Así fue. Poco a poco, día a día, es menos el tiempo que pasan haciendo el indio antes de dormirse. Los acompaño a la cama, besito de buenas noches, me sobornan con sonrisas y porfavores para que les cuente otro cuento, les deseo felices sueños y hasta mañana.


Hace unos días le decía a papá... "nunca creíste que llegaría este momento, ¿verdad?", me preguntó qué momento... "pues este, el de dejar a los niños en la cama sin esperar a que se duerman, que se duerman solos y que sean las 10 de la noche y estemos solos en el salón, viendo la tele, como cuando no éramos padres". Si es que todavía no me lo creo, aunque tampoco lo disfruto mucho, caigo roque en cerocoma, pero al menos no cabeceo suplicando que se duerman ya.
Estamos en ese punto de establecer la rutina, dicen que se tardan 21 días en que el cuerpo interiorice las nuevas costumbres, cada vez vamos mejorando tiempos y va siendo todo más fácil.
Es verdad.

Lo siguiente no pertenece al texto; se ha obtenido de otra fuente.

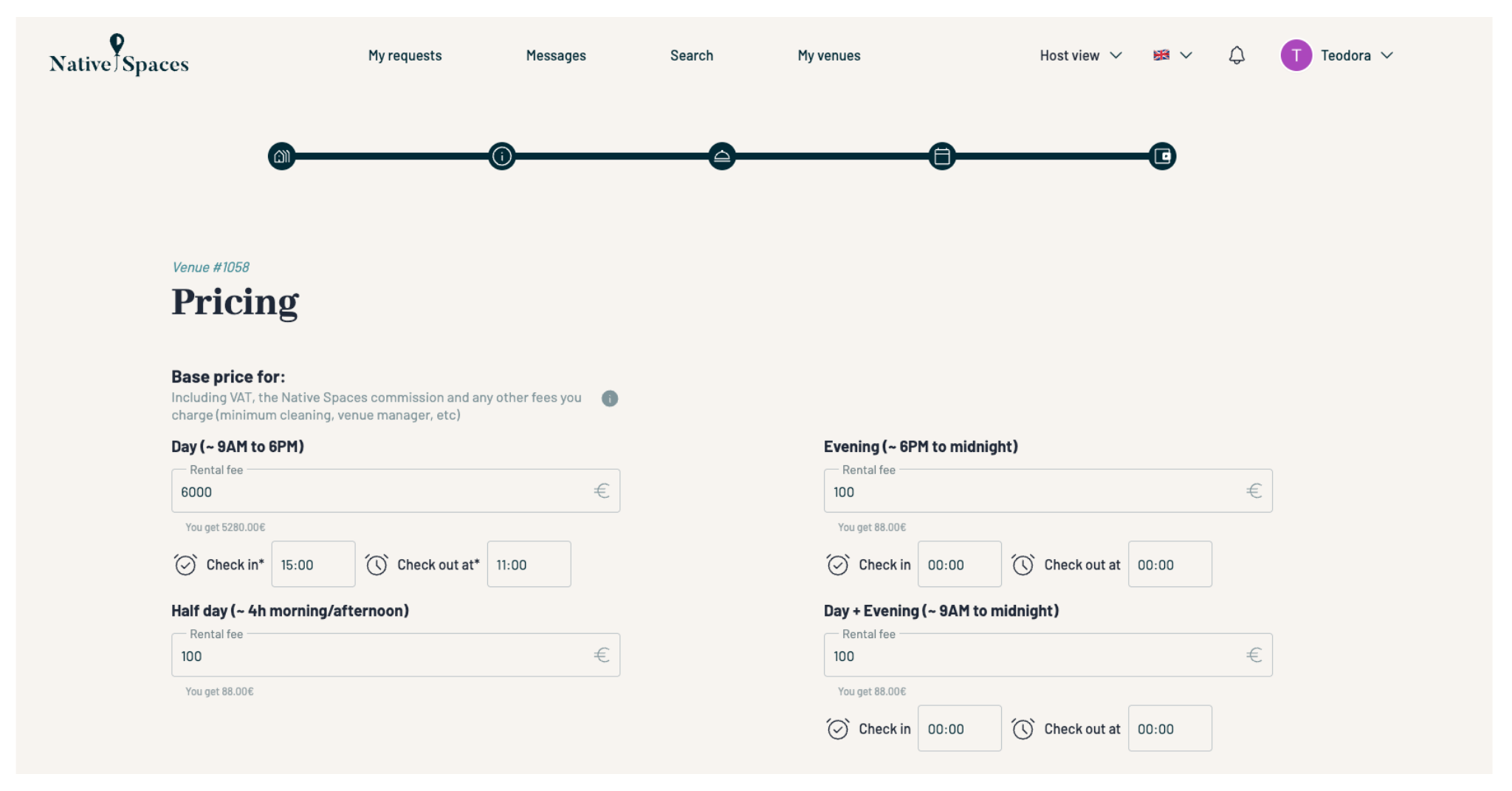Click the notification bell icon
The height and width of the screenshot is (791, 1512).
[x=1237, y=55]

Todo llega, tarde o temprano. Seis años pueden parecer una eternidad, pero en realidad se me han pasado volando. Y sí, lo confieso, sigo echando ser testigo de los sueños de mis hijos, sentir su calor, ser sus caras lo primero que veo al despertarme, besarlos cuando sus rostros desprenden esa inmensa paz y ternura mientras duermen. Pero agradezco cada centímetro de mi cama que vuelvo a disfrutar, poder estirarme a placer en lugar de dormir con medio cuerpo fuera de la cama. A lo que no acabo de re-acostumbrarme es a los ronquidos de papá, que tras tanto tiempo castigado en el sofá, ha vuelto a la cama.
Eso sí, el que está feliz cual perdiz de haber recuperado su lugar favorito para dormir es Munki. Y es que el colecho en mi casa comenzó mucho antes de que llegaran nuestros hijos.